Caverject® vials and single-use, dual-chambered injection device: Initially, 1.25 mcg. If no response, double second dose to 2.5 mcg after ≤1 hour. Do not administer >2 doses within 24 hours. If additional dosage titration required, administer 5 mcg during next 24 hours. Increase subsequent dosage in 5-mcg increments, with each incremental increase separated by ≥24 hours, until optimum response achieved. (See General: ED, under Dosage and Administration.)
edex® reusable dual-chambered injection device: Initially, 1.25 mcg. If no response, double second dose to 2.5 mcg after ≤1 hour; if still no response, increase to 5 mcg after ≤1 hour. Increase subsequent dosage in 5-mcg increments, until optimum response achieved. (See General: ED, under Dosage and Administration.) If a partial response observed at any point in dosage titration, wait ≥1 day before resuming dose titration.
Caverject® vials and single-use, dual-chambered injection devices: Initially, 2.5 mcg. If partial response observed, double dose to 5 mcg after ≤1 hour. If no response, increase second dose to 7.5 mcg after ≤1 hour. Administer ≤2 doses within ≤24 hours.
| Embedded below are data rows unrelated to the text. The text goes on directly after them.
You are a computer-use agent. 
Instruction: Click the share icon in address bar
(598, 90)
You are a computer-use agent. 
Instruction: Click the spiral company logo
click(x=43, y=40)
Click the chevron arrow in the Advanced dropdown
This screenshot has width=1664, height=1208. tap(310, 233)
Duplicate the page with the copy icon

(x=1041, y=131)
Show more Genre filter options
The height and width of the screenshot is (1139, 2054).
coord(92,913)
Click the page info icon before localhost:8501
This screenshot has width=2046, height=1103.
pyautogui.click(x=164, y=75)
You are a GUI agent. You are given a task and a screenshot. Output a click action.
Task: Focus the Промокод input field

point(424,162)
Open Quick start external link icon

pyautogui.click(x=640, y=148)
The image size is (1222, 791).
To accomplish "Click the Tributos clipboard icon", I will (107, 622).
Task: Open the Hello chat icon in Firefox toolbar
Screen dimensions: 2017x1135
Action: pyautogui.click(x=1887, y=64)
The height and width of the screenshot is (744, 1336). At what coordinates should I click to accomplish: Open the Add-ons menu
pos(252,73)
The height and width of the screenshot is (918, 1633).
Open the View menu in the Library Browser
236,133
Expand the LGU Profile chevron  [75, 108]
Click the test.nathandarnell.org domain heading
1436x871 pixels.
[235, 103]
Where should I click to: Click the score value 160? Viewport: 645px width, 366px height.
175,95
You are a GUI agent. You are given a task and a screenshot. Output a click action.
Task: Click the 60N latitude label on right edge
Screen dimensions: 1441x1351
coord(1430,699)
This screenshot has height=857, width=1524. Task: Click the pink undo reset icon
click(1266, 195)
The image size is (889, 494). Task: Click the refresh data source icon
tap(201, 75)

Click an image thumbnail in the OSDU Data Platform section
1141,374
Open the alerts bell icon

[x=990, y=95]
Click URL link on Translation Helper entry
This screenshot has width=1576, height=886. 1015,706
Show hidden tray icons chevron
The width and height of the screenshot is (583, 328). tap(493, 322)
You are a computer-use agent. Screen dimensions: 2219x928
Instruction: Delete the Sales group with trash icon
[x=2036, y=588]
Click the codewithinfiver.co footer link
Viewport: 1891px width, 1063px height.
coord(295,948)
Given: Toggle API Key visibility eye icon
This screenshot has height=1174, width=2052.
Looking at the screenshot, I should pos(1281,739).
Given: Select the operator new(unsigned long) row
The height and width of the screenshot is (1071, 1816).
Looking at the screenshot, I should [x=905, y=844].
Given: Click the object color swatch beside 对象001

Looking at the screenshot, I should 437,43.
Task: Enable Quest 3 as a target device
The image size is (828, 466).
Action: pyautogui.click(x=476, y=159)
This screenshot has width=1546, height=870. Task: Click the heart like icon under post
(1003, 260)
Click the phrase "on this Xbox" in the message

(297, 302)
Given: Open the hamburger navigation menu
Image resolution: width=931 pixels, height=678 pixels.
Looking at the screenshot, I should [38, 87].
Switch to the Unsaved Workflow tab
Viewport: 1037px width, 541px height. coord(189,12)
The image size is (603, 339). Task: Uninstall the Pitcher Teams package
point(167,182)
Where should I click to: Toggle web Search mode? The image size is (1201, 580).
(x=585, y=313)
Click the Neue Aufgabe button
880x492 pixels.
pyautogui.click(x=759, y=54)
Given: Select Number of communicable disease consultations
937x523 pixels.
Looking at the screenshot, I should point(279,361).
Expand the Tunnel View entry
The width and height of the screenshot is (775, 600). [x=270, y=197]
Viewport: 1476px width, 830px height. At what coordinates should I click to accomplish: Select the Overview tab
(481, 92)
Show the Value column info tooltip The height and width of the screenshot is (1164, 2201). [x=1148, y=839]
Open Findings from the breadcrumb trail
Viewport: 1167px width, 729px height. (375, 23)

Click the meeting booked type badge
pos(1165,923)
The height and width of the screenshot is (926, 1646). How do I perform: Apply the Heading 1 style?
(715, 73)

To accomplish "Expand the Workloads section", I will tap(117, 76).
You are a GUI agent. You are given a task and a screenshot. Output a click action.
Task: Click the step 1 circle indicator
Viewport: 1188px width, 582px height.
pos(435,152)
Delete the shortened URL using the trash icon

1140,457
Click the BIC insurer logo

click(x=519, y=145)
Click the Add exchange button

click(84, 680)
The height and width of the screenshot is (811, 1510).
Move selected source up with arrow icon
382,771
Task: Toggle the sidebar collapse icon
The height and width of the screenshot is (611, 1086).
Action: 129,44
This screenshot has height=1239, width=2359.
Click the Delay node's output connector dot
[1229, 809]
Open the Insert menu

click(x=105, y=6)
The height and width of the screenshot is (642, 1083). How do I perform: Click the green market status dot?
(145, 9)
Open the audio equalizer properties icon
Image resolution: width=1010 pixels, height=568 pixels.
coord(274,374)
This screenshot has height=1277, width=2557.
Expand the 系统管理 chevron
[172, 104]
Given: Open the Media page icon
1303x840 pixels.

If additional titration required, increase dosage in increments of 5–10 mcg at intervals of ≥24 hours until optimum response achieved. (See General: ED, under Dosage and Administration.)
edex® reusable dual-chambered injection device: Initially, 2.5 mcg. If no response, increase second dose to 7.5 mcg after ≤1 hour, followed by increments of 5–10 mcg at intervals of ≤1 hour until a response occurs. If partial response observed with 2.5 mcg, wait ≥24 hours before doubling dose to 5 mcg, followed by increments of 5–10 mcg at intervals of ≥24 hours until optimum response achieved. (See General: ED, under Dosage and Administration.)
Initially, self-administer dose determined as optimal during titration in a medical setting (e.g., physician’s office); administer ≤2 urethral suppositories within a 24-hour period.
Initially, self-administer dose determined as optimal during titration in a medical setting (e.g., physician’s office); administer no more frequently than 3 times weekly with >1 day elapsing between each dose.
If required, adjust dosage only after consultation with a clinician (not independently by the patient), following the same initial titration guidelines.
Adjunct to other vascular testing: Use single dose that produces firm erection.
Maximum: ≤0.4 mcg/kg per minute.
Maximum 2 suppositories within 24 hours.
Caverject® vials and single-use, dual-chambered injection devices: Generally, maximum 60–65 mcg. Administer maximum 2 injections within 24 hours.
edex® reusable dual-chambered injection device: Dosages >40 mcg not evaluated. If a response occurs, allow >1 day interval between doses.
Maximum 2 urethral suppositories within a 24-hour period.
Maximum frequency ≤3 injections weekly with ≥1 day elapsing between each dose.